Wednesday, August 11, 2010

“Work Breakdown Structure”

Work Break Down Structure

The Work Breakdown Structure is a tree structure, which shows a subdivision of effort required to achieve an objective; for example a program, project, and contract. In a project or contract, the WBS is developed by starting with the end objective and successively subdividing it into manageable components in terms of size, duration, and responsibility (e.g., systems, subsystems, components, tasks, subtasks, and work packages) which include all steps necessary to achieve the objective.
The Work Breakdown Structure provides a common framework for the natural development of the overall planning and control of a contract and is the basis for dividing work into definable increments from which the statement of work can be developed and technical, schedule, cost, and labor hour reporting can be established.
A work breakdown structure permits summing of subordinate costs for tasks, materials, etc., into their successively higher level “parent” tasks, materials, etc. For each element of the work breakdown structure, a description of the task to be performed is generated. This technique (sometimes called a System Breakdown Structure) is used to define and organize the total scope of a project.

The WBS is organized around the primary products of the project (or planned outcomes) instead of the work needed to produce the products (planned actions). Since the planned outcomes are the desired ends of the project, they form a relatively stable set of categories in which the costs of the planned actions needed to achieve them can be collected. A well-designed WBS makes it easy to assign each project activity to one and only one terminal element of the WBS. In addition to its function in cost accounting, the WBS also helps map requirements from one level of system specification to another, for example a requirements cross reference matrix mapping functional requirements to high level or low level design documents.


Work Breakdown Structure in Theory
Unfortunately, too many academics and academic textbooks teach the work breakdown structure as a big "to do" list.

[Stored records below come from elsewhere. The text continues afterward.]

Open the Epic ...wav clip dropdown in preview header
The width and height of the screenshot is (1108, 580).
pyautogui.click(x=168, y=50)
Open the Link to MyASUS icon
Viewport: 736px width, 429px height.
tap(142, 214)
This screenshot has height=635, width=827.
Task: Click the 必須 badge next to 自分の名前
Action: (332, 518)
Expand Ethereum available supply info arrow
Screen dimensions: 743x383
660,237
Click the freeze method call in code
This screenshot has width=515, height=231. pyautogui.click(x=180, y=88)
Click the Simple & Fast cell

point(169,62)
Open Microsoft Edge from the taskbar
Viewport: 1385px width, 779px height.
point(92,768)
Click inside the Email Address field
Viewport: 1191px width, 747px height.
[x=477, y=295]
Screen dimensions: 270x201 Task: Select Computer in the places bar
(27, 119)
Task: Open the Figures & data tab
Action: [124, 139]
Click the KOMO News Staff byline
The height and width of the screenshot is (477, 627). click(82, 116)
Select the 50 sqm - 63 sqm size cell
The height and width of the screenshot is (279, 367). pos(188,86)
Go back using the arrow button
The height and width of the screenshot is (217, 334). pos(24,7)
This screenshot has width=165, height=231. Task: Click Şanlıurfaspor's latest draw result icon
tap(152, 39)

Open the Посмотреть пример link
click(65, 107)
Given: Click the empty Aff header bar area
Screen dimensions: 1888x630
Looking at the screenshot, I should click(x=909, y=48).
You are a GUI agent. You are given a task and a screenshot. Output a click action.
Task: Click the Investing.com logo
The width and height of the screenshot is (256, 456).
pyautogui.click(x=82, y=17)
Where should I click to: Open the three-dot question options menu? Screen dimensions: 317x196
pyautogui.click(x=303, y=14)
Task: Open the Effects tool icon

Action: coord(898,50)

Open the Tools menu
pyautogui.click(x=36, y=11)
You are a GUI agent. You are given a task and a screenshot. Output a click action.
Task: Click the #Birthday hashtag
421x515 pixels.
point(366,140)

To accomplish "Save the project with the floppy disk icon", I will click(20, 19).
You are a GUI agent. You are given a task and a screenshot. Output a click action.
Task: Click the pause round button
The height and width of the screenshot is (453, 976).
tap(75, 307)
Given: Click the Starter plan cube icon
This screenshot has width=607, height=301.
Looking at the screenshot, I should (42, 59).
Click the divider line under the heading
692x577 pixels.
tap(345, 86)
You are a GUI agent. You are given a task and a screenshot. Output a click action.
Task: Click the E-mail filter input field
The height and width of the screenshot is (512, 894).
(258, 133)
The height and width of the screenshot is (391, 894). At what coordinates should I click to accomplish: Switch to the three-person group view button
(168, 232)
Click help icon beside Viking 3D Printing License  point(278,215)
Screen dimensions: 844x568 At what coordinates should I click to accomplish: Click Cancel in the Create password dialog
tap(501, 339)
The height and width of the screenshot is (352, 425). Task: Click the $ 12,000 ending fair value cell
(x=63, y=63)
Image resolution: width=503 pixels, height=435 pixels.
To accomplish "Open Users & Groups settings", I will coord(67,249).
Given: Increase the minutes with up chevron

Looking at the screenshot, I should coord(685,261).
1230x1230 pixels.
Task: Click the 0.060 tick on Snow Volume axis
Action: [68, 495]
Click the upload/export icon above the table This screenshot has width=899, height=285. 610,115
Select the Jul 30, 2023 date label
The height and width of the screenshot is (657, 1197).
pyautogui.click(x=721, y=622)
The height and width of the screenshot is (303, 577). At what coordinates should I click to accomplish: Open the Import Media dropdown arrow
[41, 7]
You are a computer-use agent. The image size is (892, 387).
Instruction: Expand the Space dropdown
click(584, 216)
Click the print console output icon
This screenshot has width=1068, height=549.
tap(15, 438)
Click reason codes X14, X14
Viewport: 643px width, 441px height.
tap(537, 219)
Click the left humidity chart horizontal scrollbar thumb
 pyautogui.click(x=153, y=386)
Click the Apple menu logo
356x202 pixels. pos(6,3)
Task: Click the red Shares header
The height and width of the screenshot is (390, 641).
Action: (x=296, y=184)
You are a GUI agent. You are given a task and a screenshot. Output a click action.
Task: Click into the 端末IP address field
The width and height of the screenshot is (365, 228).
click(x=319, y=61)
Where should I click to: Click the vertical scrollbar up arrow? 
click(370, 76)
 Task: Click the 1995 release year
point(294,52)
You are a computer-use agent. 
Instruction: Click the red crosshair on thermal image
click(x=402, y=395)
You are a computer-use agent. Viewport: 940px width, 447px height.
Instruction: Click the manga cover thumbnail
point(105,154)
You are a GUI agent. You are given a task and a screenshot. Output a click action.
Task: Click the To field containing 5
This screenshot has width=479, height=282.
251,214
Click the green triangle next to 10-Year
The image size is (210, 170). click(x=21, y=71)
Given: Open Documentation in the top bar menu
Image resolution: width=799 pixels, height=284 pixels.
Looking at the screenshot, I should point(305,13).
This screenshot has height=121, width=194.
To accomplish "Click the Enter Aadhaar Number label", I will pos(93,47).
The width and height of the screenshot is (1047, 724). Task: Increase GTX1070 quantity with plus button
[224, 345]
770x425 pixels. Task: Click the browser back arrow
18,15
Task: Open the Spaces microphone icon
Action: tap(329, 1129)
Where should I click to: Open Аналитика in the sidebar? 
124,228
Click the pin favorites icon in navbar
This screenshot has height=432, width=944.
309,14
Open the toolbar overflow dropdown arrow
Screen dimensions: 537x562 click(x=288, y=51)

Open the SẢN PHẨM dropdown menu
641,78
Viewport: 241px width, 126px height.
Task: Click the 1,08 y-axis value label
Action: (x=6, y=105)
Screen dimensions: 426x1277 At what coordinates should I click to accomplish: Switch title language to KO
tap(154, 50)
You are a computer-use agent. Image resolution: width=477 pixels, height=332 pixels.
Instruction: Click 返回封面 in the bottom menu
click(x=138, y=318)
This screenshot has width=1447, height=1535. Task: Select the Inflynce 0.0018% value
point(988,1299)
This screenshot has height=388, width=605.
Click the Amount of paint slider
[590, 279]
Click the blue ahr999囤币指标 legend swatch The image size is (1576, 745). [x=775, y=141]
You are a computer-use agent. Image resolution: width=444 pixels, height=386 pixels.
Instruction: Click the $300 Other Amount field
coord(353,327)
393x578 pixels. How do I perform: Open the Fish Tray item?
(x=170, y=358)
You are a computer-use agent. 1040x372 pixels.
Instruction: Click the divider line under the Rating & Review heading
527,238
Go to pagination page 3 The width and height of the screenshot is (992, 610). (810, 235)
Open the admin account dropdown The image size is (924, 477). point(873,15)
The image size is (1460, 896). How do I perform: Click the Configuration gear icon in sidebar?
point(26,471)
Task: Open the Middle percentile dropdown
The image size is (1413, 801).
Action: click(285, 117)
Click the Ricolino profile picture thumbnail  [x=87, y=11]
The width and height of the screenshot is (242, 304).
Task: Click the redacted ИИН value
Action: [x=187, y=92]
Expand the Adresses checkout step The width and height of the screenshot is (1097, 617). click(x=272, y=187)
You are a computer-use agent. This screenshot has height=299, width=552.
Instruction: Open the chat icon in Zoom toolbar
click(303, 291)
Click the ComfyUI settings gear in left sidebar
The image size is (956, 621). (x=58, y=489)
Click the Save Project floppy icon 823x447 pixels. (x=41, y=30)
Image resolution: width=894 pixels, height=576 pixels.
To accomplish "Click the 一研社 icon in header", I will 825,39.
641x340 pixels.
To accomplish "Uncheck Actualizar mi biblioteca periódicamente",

They ignore the impact on the PM's ability to track progress and make good assignments. Many people who have taken these project management classes spend very little time learning the work breakdown structure and, as a result, think it is just a list with "to dos" for every team member. The results are disastrous as we will discuss below.

Work Breakdown Structure in Practice
In practice, many project managers follow a "to do" list approach as discussed above. The result is that their assignments for the team members are vague and the performance expectations are unclear. On those project teams the estimates are always inaccurate because it is very hard to estimate the work or duration of a "to do" list item when the deliverable is too general. As a consequence, the team members are guessing about what is expected and routinely have to redo assignments when their guess doesn't meet the current performance expectation of the project manager. It is this "to do" list approach to the work breakdown structure that is one of the major causes of the overall 70% project failure rate.

WBS "Best Practices"In the Real World
In the typical situation project managers face in the real world, we have no formal authority over the team. But one thing we can do is decompose the work breakdown structure into a measured definition of success on each deliverable. No matter how limited our authority over the team, we can still follow best practices on the WBS. We start from the overall project acceptance criteria which is a measurable definition of success. Then we continue the decomposition, identifying the major deliverables and defining success on each one in quantified terms. We don't want to have to guess about whether we produced the right deliverable; we want to be able to measure it at the end of the work. As an example, a task such as, "improve service on customer phone calls," is a typical "to do" list item that might be included in a work breakdown structure. It makes a terrible assignment and invites scope creep. On the other hand, if we decompose our deliverables properly, that work would have a metric defining success such as: "95% of the customers experience hold time of less than 15 seconds." It is difficult to come up with these measured outcomes primarily because we have to decide exactly what we want. However, the benefits are enormous in terms of more accurate estimating, more confident team members who know what success is before they start work and tighter control of the scope because the precision of these definitions helps us keep out unnecessary work.